As best shown in FIGS. 2-7, blade 56 includes a front plate 60 formed of a tough steel sheet material and comprised of a generally planar rectangular center section 62 having extending from each end thereof a relatively short rectangular end section 64. As will be noted, the end sections 64 are angled inwardly toward center section 62. As the blade is being used to scrape or level dirt in the manner illustrated in FIG. 1. these inward angled end sections 64 will effectively guide dirt toward the center section 62 as it is encountered by blade 56, thus eliminating or substantially reducing any spill over or loss of dirt from the ends of the blade. The specific angle selected for use in positioning the end sections 64 with respect to the plane of center section 62 is not critical, but an angle of about 45° has been found desirable in the preferred embodiment. Also, it should be noted that while the center section 62 and end sections 64 of front plate 60 are shown as being formed from a single elongate piece of steel sheet, it will be understood that the end sections 64 could be separate pieces welded or otherwise affixed to the ends of the center section 62.

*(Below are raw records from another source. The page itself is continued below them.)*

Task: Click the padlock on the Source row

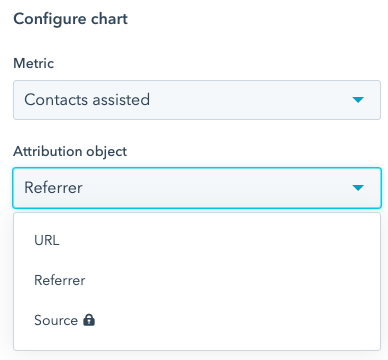Action: (89, 320)
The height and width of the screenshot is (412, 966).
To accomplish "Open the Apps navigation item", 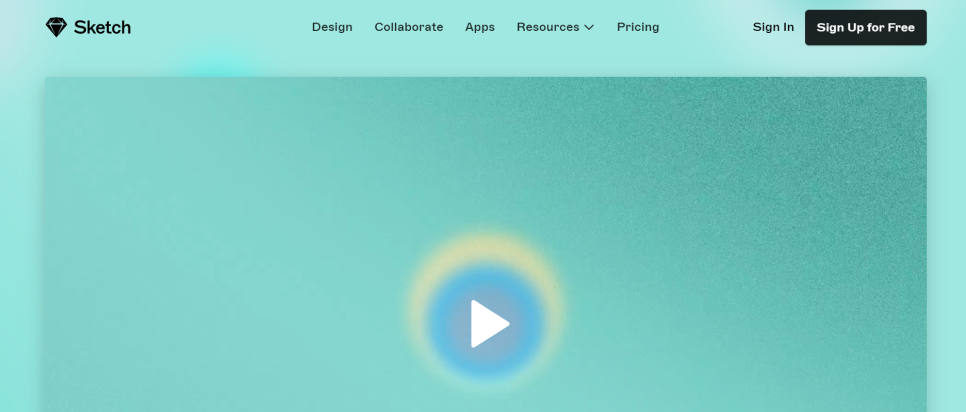I will pos(480,27).
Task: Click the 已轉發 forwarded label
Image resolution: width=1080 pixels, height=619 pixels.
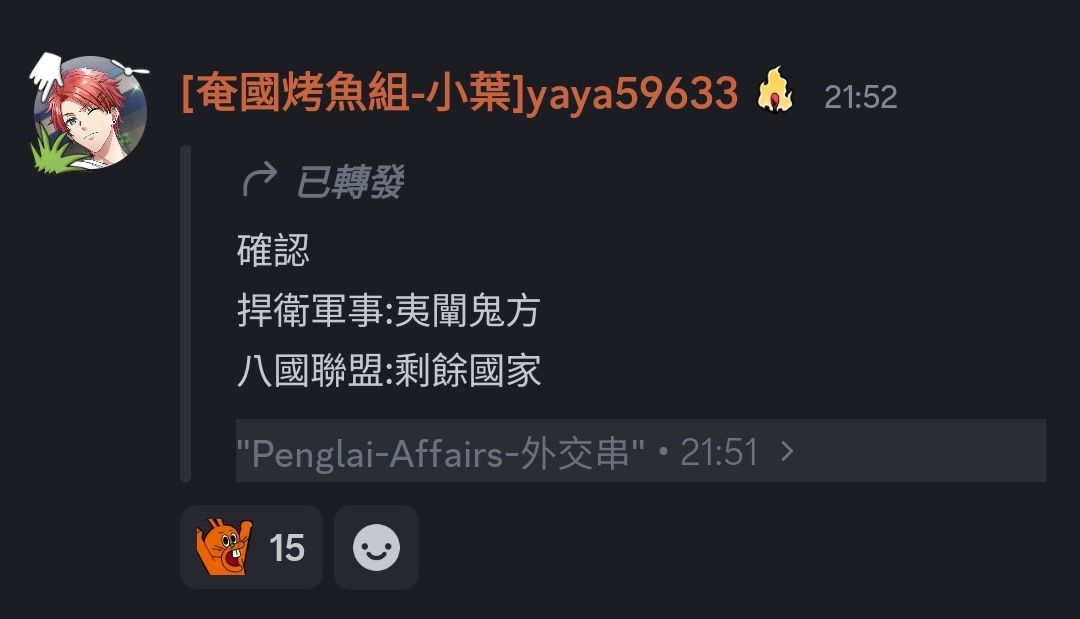Action: pyautogui.click(x=349, y=182)
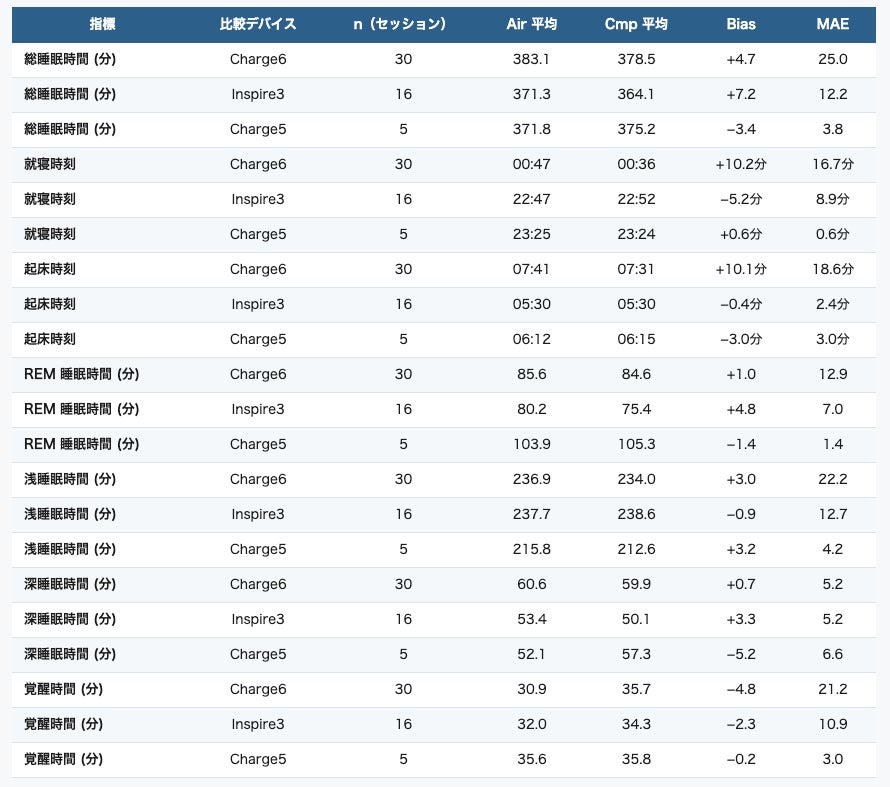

Back plate 66, also formed of a tough rectangular steel sheet, is generally planar and of substantially the same size as and is generally congruent with the center section 62 of the front plate 60. The lower edge of back plate 66 is welded or otherwise affixed to the lower edge of the center section 62, with the plates diverging away from each other at an angle substantially equal to the angle of the taper of the outer or pointed end of teeth 54. Thus, as will be explained in further detail herebelow, the tapered portion of teeth 54 will readily yet securely and snugly fit in the "V" shaped space provided between center section 62 and back plate 66. A plurality of steel spacers 68, cut at the same angle as the taper of the teeth 54, are positioned between and welded to center section 62 and back plate 66. In the illustrated embodiment, one spacer 68 is disposed at each end of the center section 62, with two additional spacers 68 being located centrally of the blade and spaced far enough apart to receive therebetween the center tooth 54 of bucket 14. To avoid any likelihood of deflection or deformation of the end sections 64 of front plate 60 in response to pressures and impacts experienced during use of the blade 56, it is desirable to reinforce the end sections 64 as by welding horizontal and angled braces 65 and 67 between each end section and the adjacent end spacer 68.
The center section 62, plate 66 and spacers 68 define an upwardly open receptacle or socket 70 which is sized and configured to snugly and securely yet releasably receive the outer tapered ends or points of the teeth 54. As the teeth 54 approach the fully seated position best illustrated in FIG. 7, a wedging action occurs between the tapered surfaces of the socket 70 and teeth 54 which is quite sufficient to prevent any wobble of the blade 56 relative to the teeth 54 or bucket 14. Further because of the relatively close fit between the centrally positioned spacers 68 and the center tooth 54, the blade 56 is restrained against any significant sideways movement relative to the teeth 54 and bucket 14. Accordingly, so long as the blade 56 is held tightly over the teeth 54, it will not shift, wobble or vibrate as it is being used to scrape, level or grade dirt.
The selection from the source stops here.